Exercise prompt >>
Transcribe, without alteration, the rows from the line containing "Image resolution: width=1600" through the line containing "click(x=1498, y=24)", including both of those lines.

Begin

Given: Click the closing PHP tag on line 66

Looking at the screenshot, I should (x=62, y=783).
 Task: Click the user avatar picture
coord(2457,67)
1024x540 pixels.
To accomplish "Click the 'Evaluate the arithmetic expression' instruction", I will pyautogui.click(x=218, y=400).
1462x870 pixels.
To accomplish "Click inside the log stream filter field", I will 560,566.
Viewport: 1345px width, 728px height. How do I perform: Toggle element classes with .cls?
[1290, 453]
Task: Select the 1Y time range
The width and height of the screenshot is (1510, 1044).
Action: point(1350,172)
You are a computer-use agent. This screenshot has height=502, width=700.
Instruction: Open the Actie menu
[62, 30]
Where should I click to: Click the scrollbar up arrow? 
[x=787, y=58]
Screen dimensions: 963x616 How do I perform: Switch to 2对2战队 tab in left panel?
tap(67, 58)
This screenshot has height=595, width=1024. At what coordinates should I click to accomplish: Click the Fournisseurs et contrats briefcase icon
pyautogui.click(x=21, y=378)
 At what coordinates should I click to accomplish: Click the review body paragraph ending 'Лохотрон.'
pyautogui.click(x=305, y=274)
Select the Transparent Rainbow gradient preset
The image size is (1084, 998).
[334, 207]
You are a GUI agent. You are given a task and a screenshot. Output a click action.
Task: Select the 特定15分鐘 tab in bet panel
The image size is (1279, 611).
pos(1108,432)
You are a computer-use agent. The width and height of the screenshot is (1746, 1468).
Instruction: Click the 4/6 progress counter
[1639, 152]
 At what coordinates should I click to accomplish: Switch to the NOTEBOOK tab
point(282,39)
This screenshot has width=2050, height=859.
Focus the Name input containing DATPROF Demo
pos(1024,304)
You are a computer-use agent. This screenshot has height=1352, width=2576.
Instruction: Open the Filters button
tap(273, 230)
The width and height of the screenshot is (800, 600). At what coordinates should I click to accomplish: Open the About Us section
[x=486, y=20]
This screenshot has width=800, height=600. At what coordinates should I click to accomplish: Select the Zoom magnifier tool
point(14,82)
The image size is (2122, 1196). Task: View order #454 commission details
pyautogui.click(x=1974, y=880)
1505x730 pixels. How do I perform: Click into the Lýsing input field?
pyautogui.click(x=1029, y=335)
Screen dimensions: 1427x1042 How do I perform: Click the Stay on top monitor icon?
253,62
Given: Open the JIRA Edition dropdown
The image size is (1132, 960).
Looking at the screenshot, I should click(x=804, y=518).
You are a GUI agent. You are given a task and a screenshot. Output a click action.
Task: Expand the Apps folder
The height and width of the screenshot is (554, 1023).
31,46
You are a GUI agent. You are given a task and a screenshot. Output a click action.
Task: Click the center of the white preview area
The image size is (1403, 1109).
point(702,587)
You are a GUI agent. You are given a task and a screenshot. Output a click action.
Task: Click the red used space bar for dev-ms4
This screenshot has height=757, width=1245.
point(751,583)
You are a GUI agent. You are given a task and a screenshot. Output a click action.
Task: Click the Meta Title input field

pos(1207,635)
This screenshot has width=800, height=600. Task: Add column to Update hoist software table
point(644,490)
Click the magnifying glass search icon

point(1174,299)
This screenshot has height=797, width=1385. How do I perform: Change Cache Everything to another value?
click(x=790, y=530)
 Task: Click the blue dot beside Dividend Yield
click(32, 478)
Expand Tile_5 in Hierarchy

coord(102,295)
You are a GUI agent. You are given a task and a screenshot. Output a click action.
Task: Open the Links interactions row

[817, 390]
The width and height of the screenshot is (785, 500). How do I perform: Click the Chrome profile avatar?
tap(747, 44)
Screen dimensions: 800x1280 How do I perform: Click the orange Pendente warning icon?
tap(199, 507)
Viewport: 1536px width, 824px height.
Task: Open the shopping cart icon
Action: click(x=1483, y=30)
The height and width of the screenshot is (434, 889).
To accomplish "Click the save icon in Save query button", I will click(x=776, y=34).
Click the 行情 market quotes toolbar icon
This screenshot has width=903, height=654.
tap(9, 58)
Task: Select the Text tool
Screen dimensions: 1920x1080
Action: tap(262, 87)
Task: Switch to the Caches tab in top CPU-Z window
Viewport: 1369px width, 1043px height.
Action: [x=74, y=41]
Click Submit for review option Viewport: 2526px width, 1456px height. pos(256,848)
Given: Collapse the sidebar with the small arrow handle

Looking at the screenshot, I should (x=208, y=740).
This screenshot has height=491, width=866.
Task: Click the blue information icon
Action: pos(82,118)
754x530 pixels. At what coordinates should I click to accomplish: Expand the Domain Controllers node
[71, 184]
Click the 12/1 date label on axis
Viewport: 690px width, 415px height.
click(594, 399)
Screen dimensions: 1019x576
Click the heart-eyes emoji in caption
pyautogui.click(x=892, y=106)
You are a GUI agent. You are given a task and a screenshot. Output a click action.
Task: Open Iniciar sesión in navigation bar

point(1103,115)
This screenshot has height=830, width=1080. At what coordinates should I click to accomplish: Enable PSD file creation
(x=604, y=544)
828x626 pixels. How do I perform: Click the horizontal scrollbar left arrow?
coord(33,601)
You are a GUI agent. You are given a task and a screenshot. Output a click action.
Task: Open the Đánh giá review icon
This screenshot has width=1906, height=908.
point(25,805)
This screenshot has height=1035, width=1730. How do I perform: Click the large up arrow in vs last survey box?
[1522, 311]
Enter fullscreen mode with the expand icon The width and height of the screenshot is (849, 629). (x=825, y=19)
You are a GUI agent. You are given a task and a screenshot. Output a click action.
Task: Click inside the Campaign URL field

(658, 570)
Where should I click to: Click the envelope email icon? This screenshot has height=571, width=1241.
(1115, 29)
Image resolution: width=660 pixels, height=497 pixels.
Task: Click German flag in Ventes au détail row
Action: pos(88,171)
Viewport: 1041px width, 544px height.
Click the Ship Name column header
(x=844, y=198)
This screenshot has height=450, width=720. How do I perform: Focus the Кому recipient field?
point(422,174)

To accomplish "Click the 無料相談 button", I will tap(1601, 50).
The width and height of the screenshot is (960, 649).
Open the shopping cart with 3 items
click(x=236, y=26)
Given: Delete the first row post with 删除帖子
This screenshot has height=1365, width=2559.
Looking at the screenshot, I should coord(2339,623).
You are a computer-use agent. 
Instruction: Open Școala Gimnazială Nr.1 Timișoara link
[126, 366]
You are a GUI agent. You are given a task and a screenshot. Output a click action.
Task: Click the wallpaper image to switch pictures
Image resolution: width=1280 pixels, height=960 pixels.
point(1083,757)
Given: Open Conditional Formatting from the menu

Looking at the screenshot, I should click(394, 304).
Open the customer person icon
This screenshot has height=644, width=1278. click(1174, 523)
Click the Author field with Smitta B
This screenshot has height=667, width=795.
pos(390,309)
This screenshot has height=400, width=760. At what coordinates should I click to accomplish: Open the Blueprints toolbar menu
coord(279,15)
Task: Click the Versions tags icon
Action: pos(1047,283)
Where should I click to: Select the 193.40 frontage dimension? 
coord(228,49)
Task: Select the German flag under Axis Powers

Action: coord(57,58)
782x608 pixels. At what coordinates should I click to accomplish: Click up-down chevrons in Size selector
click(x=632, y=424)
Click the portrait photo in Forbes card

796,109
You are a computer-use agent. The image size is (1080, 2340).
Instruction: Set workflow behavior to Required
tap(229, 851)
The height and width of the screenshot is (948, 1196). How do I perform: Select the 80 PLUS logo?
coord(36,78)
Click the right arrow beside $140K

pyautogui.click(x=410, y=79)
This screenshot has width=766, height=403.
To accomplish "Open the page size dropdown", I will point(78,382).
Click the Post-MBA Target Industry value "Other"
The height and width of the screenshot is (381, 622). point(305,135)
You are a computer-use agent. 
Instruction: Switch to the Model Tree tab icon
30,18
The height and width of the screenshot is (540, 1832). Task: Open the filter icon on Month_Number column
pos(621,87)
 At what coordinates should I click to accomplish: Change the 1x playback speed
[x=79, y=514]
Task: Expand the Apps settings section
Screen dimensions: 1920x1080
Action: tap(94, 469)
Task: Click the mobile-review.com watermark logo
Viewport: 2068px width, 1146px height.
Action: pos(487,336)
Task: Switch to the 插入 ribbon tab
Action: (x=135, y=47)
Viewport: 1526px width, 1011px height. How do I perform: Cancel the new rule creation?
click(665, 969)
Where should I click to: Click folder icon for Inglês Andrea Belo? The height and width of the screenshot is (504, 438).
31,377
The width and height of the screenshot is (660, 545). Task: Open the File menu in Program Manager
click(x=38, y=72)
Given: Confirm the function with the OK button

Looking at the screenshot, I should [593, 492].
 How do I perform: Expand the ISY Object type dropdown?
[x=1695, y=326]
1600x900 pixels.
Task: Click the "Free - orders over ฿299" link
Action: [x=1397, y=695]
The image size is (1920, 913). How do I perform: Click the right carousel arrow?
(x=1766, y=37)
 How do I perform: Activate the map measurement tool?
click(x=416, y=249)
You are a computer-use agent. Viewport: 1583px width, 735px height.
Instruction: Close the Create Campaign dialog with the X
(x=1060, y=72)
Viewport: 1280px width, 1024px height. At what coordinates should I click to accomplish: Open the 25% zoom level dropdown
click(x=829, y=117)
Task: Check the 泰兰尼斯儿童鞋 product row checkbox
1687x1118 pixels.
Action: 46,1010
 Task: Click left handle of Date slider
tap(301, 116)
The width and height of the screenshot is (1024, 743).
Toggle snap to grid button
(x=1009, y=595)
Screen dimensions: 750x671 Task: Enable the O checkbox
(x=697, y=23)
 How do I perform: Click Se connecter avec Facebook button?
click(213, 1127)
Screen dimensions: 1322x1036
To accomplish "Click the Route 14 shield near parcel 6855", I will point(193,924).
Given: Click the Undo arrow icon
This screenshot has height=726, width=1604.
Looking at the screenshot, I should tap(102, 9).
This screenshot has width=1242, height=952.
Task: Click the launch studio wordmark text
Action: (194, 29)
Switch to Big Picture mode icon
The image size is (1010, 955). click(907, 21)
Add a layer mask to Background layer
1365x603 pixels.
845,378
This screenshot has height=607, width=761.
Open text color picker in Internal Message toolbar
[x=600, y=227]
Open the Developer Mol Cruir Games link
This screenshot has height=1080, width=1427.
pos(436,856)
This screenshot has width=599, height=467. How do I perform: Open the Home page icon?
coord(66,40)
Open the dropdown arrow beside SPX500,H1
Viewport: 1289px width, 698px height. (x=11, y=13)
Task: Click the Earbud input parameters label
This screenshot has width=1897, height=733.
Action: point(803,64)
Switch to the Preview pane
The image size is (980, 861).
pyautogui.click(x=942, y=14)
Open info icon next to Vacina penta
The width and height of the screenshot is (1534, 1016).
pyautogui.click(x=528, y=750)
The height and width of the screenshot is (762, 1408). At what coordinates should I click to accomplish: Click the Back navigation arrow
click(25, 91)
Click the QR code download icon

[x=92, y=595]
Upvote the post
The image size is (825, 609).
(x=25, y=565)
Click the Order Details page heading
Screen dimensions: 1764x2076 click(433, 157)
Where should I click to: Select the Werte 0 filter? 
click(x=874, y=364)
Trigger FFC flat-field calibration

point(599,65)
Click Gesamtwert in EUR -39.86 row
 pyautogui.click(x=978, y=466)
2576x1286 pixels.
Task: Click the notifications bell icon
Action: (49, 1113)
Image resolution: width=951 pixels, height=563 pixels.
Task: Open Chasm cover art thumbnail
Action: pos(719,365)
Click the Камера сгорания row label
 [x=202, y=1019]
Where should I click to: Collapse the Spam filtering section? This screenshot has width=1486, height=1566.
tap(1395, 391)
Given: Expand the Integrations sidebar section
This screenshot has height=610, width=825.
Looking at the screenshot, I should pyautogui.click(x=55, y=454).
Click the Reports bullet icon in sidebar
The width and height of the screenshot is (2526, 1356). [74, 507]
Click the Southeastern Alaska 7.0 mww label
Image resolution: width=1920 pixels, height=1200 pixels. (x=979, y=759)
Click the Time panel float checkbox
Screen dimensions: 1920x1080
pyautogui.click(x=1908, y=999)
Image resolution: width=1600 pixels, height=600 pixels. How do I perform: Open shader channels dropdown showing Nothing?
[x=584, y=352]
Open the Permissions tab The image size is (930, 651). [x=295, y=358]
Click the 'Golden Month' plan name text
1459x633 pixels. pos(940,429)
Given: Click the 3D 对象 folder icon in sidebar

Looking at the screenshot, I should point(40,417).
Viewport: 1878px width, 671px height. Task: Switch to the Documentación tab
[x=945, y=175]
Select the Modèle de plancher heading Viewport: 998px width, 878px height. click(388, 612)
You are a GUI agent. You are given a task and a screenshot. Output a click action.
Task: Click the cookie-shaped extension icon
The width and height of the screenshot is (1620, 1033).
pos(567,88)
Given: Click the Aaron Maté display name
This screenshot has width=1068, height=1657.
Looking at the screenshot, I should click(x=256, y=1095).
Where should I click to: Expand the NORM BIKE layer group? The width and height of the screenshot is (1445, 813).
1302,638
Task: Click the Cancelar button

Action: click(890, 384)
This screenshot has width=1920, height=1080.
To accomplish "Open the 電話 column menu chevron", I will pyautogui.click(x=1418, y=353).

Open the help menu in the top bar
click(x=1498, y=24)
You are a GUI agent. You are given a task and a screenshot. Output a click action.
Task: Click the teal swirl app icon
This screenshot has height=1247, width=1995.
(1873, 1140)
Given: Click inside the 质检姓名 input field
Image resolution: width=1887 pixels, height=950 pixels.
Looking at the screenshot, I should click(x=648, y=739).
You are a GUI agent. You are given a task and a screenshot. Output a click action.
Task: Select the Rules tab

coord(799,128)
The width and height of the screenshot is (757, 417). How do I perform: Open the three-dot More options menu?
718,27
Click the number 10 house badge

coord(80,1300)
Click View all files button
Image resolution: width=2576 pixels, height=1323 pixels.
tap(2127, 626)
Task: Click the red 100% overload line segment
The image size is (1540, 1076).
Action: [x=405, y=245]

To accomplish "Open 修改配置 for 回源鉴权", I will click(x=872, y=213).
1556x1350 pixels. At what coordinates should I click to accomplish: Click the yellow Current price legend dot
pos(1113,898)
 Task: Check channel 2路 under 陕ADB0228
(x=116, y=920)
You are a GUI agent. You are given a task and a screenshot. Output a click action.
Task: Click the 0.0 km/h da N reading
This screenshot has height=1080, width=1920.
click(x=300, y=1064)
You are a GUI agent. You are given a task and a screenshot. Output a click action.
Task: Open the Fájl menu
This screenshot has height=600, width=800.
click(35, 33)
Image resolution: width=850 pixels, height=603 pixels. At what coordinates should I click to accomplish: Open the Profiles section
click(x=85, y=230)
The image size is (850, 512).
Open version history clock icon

End

Problem solution >>
Image resolution: width=1600 pixels, height=600 pixels. How do I perform: Open shader channels dropdown showing Nothing?
[x=584, y=352]
Open the Permissions tab The image size is (930, 651). [x=295, y=358]
Click the 'Golden Month' plan name text
1459x633 pixels. pos(940,429)
Given: Click the 3D 对象 folder icon in sidebar

Looking at the screenshot, I should point(40,417).
Viewport: 1878px width, 671px height. Task: Switch to the Documentación tab
[x=945, y=175]
Select the Modèle de plancher heading Viewport: 998px width, 878px height. click(388, 612)
You are a GUI agent. You are given a task and a screenshot. Output a click action.
Task: Click the cookie-shaped extension icon
The width and height of the screenshot is (1620, 1033).
pos(567,88)
Given: Click the Aaron Maté display name
This screenshot has width=1068, height=1657.
Looking at the screenshot, I should click(x=256, y=1095).
Where should I click to: Expand the NORM BIKE layer group? The width and height of the screenshot is (1445, 813).
1302,638
Task: Click the Cancelar button

Action: click(890, 384)
This screenshot has width=1920, height=1080.
To accomplish "Open the 電話 column menu chevron", I will pyautogui.click(x=1418, y=353).

Open the help menu in the top bar
click(x=1498, y=24)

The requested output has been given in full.